"Where is your maid?" he asked.

"Maid? I have none. Oh, we have not had a maid for a long time."

"You came all the way alone?" the colonel exclaimed, in dismay,--"all alone?"

"Yes. You have no idea how independent and practical I am."

The colonel frowned; he would rather have found his daughter spoiled and helpless; but he said nothing, only asked about her luggage to hand it over to the porter of the Hotel Britannia, and then offered her his arm to conduct her to the gondola which was waiting for them. Arrived at the hotel, they got into the elevator to be taken to the third story, and they had as yet scarcely exchanged three words with each other.

The pretty little salon into which he conducted her looked out upon the Grand Canal and past the church of Santa Maria della Salute upon the Lido. The room was pleasantly warm, and in the centre a table was invitingly spread, the teakettle singing merrily, flanked by a flask of golden Marsala and a bottle of Bordeaux. A prismatic ray of sunshine fell across the neat creases of the snowy table-cloth.

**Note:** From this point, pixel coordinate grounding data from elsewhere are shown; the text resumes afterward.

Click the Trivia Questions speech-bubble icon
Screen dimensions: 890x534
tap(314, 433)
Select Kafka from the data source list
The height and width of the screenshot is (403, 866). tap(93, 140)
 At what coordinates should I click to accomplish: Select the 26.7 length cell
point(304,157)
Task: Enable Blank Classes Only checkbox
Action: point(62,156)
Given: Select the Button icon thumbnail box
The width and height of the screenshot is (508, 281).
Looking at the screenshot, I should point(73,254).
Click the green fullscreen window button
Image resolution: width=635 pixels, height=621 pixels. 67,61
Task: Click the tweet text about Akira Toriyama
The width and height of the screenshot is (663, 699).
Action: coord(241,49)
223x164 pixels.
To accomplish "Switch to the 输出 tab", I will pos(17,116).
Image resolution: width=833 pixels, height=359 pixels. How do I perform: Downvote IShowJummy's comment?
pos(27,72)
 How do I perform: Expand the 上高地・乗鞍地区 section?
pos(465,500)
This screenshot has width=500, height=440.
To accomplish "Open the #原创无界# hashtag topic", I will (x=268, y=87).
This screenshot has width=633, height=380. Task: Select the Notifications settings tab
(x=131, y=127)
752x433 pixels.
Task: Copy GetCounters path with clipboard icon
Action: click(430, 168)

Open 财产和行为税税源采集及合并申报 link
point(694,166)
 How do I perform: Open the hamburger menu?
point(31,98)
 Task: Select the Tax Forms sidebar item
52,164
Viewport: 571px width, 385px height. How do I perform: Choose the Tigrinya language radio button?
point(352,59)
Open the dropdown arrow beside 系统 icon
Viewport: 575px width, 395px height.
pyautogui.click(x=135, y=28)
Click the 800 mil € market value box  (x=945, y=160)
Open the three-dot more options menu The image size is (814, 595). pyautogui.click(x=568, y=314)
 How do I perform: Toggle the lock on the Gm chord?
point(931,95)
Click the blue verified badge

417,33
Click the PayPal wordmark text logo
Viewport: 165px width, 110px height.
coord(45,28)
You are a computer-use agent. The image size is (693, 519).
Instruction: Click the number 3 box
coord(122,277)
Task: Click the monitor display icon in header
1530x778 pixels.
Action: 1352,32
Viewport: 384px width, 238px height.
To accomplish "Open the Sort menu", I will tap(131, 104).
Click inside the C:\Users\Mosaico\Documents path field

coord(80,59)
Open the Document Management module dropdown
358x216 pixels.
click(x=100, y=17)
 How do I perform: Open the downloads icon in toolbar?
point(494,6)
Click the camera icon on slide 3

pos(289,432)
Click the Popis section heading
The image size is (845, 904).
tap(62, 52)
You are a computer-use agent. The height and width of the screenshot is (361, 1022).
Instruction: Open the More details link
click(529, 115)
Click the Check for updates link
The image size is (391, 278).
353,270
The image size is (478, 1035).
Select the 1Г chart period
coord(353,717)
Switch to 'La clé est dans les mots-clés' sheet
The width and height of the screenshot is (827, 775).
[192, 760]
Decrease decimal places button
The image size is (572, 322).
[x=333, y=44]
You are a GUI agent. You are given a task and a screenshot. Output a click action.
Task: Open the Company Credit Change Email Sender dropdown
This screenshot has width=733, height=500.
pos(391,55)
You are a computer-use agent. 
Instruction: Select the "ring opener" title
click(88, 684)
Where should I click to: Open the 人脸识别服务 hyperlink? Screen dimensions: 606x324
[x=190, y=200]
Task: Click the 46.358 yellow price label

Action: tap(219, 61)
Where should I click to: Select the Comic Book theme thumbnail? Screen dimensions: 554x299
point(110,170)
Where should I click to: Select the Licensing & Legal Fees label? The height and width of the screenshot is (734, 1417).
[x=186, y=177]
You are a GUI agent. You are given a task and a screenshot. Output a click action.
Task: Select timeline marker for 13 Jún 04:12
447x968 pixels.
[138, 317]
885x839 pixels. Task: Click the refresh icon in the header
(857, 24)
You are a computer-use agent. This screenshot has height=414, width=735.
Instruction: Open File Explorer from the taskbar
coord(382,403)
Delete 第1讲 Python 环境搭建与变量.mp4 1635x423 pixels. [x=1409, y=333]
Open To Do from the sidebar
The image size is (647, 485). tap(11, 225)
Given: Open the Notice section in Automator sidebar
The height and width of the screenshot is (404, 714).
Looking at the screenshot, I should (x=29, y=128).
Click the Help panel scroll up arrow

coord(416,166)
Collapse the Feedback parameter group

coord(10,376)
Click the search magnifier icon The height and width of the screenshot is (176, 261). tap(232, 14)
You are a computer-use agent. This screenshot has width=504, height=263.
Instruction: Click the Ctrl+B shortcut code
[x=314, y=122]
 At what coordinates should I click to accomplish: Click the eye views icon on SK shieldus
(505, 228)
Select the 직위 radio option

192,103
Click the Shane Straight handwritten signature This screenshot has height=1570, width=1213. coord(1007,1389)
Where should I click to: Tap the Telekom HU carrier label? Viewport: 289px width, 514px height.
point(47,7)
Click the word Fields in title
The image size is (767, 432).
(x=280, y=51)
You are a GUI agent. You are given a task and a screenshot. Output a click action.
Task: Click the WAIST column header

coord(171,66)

"Oh, how delightful!" cried Stella, and her eyes sparkled, while in her delicate and softly-rounded cheek appeared the dimple for which her father had hitherto looked in vain.

"I had a little breakfast made ready for you, thinking that you might perhaps have had nothing very good to eat upon your journey," said he.

"I have eaten nothing since I left home but biscuit, because I disliked going to the railway restaurants," she declared.

And the colonel rejoined, "Tiens! not entirely a strong-minded female yet, I see," and as he spoke he helped her take off her long brown paletot. "If I am not mistaken," he said, examining the clumsy article of dress, "this is an old army-cloak."